Es dauerte eine geraume Zeit, bis sie reden konnte. Man sah es, das Mädchen befand sich in einem Zustand hochgradiger Erregung.
Sie legte ihre Hände ineinander, wie einer, der beten will. Mit feucht schimmernden Augen blickte sie zu mir auf und sagte in fließendem Englisch, wie man es selten von einem Indianermädchen zu hören bekommt: „Wirst du ihn gesund machen?“
Sie sagte das wie ein Mensch, dem es um seiner Seele Seligkeit bange ist. Die Qualen eines zu Tode geängstigten Herzens sprachen aus dem Ton, in dem sie redete, und wie war es so klangvoll, so weich, so berückend süß, dieses Organ! Wie aus dem Herzen kommend und tief dem Hörer zu Herzen dringend die Worte!

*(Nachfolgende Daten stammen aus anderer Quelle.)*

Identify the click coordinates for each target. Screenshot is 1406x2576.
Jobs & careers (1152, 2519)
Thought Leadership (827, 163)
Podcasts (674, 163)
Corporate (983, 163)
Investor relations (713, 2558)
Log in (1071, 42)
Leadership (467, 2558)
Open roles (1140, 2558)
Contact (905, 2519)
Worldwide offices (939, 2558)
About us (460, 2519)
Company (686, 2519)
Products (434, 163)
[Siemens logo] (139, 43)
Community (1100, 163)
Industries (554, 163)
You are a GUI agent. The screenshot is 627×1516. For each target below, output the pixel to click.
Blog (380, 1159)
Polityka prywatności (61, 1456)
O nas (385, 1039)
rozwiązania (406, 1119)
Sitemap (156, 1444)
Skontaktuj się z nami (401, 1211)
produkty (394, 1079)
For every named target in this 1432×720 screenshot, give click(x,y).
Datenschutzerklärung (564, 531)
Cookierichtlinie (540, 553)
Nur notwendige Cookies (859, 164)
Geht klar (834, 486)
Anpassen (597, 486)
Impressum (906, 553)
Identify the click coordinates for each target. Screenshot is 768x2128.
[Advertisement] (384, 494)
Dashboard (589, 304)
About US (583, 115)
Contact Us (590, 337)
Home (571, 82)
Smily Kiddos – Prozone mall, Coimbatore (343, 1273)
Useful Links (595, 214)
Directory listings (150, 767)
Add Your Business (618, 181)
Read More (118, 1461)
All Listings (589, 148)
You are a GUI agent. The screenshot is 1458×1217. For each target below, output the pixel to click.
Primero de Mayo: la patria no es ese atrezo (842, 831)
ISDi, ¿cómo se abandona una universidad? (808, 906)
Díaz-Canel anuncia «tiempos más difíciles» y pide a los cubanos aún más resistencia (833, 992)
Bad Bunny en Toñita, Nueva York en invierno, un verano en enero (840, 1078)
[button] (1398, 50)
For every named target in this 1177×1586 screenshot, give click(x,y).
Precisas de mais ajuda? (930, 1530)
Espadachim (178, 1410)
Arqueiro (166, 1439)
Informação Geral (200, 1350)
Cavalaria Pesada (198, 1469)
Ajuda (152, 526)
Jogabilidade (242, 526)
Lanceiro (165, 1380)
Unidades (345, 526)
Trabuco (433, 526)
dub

Wirst du ihn gesund machen? Es war Fragen und Bitten zugleich. Flehentliches Bitten und besorgtes Fragen, sonderlich als das Mädchen diese Worte wiederholte, dieweil ich nicht gleich antwortete; dazu legte sie beschwörend ihre beiden Hände in meine Rechte, die bereits den Zügel des Pferdes hielt.
„Ich kann keinen Menschen gesund machen; das kann nur Gott!“, sagte ich ruhig und langsam.
„Den kenne ich nicht!“, entgegnete sie schroff.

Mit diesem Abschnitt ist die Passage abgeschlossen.